Excerpt provided:
———
Re: Split RAID: Proposal for archival RAID using incremental batch checksum

All of lore.kernel.org
 help / color / mirror / Atom feed

From: NeilBrown <neilb@suse.de>
To: Anshuman Aggarwal <anshuman.aggarwal@gmail.com>
Cc: Mdadm <linux-raid@vger.kernel.org>
Subject: Re: Split RAID: Proposal for archival RAID using incremental batch checksum
Date: Tue, 2 Dec 2014 08:46:11 +1100	[thread overview]
Message-ID: <20141202084611.45f56d6a@notabene.brown> (raw)
In-Reply-To: <CAK-d5dZMjbhAqgs9GOvswG6crZtrV2uSidRzt_hBJAH=m5rGKw@mail.gmail.com>

[-- Attachment #1: Type: text/plain, Size: 5522 bytes --]

On Mon, 1 Dec 2014 22:04:42 +0530 Anshuman Aggarwal
<anshuman.aggarwal@gmail.com> wrote:

> On 1 December 2014 at 21:30, Anshuman Aggarwal
> <anshuman.aggarwal@gmail.com> wrote:
> > On 26 November 2014 at 11:54, Anshuman Aggarwal
> > <anshuman.aggarwal@gmail.com> wrote:
> >> On 25 November 2014 at 04:20, NeilBrown <neilb@suse.de> wrote:
> >>> On Mon, 24 Nov 2014 12:59:47 +0530 Anshuman Aggarwal
> >>> <anshuman.aggarwal@gmail.com> wrote:
> >>>
> >>>> On 3 November 2014 at 11:22, NeilBrown <neilb@suse.de> wrote:
> >>>> > On Thu, 30 Oct 2014 20:30:40 +0530 Anshuman Aggarwal
> >>>> > <anshuman.aggarwal@gmail.com> wrote:
> >>>> >
> >>>> >> Would chunksize==disksize work? Wouldn't that lead to the entire
> >>>> >> parity be invalidated for any write to any of the disks (assuming md
> >>>> >> operates at a chunk level)...also please see my reply below
> >>>> >
> >>>> > Operating at a chunk level would be a very poor design choice.  md/raid5
> >>>> > operates in units of 1 page (4K).
———
Recorded information:
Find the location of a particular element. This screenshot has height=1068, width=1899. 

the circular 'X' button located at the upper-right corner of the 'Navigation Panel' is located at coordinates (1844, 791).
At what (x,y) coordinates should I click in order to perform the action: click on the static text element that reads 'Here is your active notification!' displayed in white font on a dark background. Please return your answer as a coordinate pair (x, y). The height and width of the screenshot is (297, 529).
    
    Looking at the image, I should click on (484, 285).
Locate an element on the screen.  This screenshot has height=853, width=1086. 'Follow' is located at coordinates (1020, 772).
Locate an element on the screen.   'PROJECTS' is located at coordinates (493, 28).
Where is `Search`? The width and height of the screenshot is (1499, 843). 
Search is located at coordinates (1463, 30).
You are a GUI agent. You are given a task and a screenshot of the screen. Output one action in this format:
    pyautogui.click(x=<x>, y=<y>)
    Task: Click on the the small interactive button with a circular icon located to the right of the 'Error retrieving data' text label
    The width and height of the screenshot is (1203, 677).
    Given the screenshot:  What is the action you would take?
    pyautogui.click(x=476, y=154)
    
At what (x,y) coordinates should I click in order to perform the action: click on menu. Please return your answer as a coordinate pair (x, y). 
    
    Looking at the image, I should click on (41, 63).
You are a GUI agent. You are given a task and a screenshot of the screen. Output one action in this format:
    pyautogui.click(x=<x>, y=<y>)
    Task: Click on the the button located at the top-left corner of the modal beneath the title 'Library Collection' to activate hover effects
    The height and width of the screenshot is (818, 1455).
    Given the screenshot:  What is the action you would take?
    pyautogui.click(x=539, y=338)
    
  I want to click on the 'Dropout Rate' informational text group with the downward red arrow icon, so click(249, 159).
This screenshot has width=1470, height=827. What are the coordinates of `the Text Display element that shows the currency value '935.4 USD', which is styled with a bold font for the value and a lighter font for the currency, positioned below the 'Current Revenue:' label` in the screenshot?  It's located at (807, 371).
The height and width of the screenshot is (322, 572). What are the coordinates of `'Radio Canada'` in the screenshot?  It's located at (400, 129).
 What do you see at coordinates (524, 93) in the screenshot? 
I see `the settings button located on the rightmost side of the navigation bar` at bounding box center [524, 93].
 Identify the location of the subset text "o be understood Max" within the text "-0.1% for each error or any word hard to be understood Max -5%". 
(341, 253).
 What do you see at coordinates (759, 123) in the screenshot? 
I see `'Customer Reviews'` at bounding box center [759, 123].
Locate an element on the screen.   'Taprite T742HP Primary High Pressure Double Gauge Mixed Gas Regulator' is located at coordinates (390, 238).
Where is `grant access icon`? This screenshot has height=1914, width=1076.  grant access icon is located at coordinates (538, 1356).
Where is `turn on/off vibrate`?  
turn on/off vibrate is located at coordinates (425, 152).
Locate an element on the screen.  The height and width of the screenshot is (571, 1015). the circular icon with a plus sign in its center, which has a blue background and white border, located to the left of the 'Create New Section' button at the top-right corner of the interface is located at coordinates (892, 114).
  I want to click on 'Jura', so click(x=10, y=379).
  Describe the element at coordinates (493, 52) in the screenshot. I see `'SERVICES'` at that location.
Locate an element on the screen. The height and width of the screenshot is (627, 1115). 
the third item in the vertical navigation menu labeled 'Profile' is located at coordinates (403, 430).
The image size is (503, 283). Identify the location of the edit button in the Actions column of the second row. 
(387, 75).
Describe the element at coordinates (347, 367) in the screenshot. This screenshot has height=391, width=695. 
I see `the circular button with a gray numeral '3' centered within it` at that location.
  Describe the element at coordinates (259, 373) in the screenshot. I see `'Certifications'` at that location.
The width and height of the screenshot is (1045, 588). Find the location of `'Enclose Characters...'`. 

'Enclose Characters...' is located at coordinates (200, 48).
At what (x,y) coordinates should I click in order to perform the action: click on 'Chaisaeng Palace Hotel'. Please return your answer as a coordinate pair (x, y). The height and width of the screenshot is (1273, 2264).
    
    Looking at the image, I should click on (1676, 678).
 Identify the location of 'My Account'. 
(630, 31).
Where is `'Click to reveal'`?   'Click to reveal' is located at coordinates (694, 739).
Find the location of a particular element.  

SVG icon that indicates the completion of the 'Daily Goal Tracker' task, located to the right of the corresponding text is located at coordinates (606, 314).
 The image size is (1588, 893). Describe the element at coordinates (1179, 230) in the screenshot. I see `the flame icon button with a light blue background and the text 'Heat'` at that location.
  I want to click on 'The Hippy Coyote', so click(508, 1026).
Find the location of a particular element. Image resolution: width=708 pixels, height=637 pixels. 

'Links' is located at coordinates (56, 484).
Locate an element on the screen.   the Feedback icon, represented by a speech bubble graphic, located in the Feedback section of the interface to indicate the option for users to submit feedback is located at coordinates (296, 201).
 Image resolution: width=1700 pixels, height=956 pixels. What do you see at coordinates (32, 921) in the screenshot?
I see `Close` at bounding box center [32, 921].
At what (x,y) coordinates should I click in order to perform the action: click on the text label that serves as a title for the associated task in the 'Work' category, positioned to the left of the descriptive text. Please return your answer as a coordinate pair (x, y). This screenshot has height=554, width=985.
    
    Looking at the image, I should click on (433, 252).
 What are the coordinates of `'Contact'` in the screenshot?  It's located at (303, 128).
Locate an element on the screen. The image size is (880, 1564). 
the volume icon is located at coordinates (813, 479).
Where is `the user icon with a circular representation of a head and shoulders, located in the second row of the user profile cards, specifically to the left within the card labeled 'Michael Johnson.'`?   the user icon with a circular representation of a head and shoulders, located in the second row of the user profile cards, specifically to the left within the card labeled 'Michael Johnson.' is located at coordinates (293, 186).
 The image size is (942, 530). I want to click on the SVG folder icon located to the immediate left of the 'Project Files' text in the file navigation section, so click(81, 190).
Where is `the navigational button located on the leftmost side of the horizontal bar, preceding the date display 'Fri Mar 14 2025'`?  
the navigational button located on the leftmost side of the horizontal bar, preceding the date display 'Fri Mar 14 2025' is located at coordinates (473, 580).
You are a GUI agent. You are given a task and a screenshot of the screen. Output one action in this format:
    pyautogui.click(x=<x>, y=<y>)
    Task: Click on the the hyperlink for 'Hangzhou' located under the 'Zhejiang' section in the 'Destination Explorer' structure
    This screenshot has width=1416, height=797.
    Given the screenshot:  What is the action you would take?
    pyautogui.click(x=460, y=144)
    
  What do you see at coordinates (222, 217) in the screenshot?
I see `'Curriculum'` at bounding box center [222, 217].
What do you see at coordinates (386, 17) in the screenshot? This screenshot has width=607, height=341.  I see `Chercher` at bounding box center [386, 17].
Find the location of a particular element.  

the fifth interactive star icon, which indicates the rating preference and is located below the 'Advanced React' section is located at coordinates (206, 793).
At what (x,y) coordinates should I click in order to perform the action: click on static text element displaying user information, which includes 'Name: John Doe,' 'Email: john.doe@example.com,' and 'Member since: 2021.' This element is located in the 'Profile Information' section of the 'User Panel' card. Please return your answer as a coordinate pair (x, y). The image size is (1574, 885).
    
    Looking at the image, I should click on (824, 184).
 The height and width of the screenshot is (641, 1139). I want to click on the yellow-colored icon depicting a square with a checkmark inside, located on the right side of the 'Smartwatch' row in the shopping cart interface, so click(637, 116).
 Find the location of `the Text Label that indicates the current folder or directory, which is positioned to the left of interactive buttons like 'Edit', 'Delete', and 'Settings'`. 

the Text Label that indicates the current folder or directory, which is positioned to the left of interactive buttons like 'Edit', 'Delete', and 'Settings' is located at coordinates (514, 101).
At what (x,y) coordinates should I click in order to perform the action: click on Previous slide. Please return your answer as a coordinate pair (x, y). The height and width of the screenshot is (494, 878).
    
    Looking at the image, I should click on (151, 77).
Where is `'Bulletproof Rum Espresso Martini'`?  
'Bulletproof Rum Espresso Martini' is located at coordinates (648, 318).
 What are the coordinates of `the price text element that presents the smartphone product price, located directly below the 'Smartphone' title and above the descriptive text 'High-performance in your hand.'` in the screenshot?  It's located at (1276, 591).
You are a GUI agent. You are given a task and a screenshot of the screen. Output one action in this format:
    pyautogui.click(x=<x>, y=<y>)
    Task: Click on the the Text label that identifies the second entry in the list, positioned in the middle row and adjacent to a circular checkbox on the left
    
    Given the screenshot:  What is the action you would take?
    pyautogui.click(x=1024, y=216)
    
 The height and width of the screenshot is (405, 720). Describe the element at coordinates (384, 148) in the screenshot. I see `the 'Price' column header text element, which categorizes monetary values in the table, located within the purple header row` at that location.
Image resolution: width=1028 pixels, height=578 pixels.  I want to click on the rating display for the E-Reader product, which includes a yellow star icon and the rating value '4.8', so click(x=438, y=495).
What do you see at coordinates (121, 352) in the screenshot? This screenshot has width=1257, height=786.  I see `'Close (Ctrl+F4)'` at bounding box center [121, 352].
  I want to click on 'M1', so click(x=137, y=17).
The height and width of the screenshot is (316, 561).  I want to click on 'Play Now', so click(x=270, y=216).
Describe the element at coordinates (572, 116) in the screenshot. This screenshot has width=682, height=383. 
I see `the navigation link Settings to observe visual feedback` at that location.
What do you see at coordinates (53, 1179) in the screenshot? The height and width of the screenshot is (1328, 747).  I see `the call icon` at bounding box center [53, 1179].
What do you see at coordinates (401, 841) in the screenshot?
———
Job A: Please sum up the split RAID thread in two sentences.
Job B: According to the split RAID thread, what unit does md/raid5 operate in?
Job C: Write the next part of the split RAID thread, picking up after its last sentence.

Exercise result A: In a reply sent on 2 December 2014, NeilBrown quotes an earlier exchange with Anshuman Aggarwal about a proposal for archival RAID using incremental batch checksum. Aggarwal had asked whether setting chunksize equal to disksize would work, worrying that any write to any disk would invalidate the entire parity if md operated at a chunk level, and NeilBrown answered that operating at a chunk level would be a very poor design choice because md/raid5 operates in units of 1 page (4K).

Exercise result B: It operates in units of 1 page (4K).

Exercise result C:
> >>>>
> >>>> It appears that my requirement may be met by a partitionable md raid 4
> >>>> array where the partitions are all on individual underlying block
> >>>> devices not striped across the block devices. Is that currently
> >>>> possible with md raid? I dont' see how but such an enhancement could
> >>>> do all that I had outlined earlier
> >>>>
> >>>> Is this possible to implement using RAID4 and MD already?
> >>>
> >>> Nearly.  RAID4 currently requires the chunk size to be a power of 2.
> >>> Rounding down the size of your drives to match that could waste nearly half
> >>> the space.  However it should work as a proof-of-concept.
> >>>
> >>> RAID0 supports non-power-of-2 chunk sizes.  Doing the same thing for
> >>> RAID4/5/6 would be quite possible.
> >>>
> >>>>   can the
> >>>> partitions be made to write to individual block devices such that
> >>>> parity updates don't require reading all devices?
> >>>
> >>> md/raid4 will currently tries to minimize total IO requests when performing
> >>> an update, but prefer spreading the IO over more devices if the total number
> >>> of requests is the same.
> >>>
> >>> So for a 4-drive RAID4, Updating a single block can be done by:
> >>>   read old data block, read parity, write data, write parity - 4 IO requests
> >>> or
> >>>   read other 2 data blocks, write data, write parity - 4 IO requests.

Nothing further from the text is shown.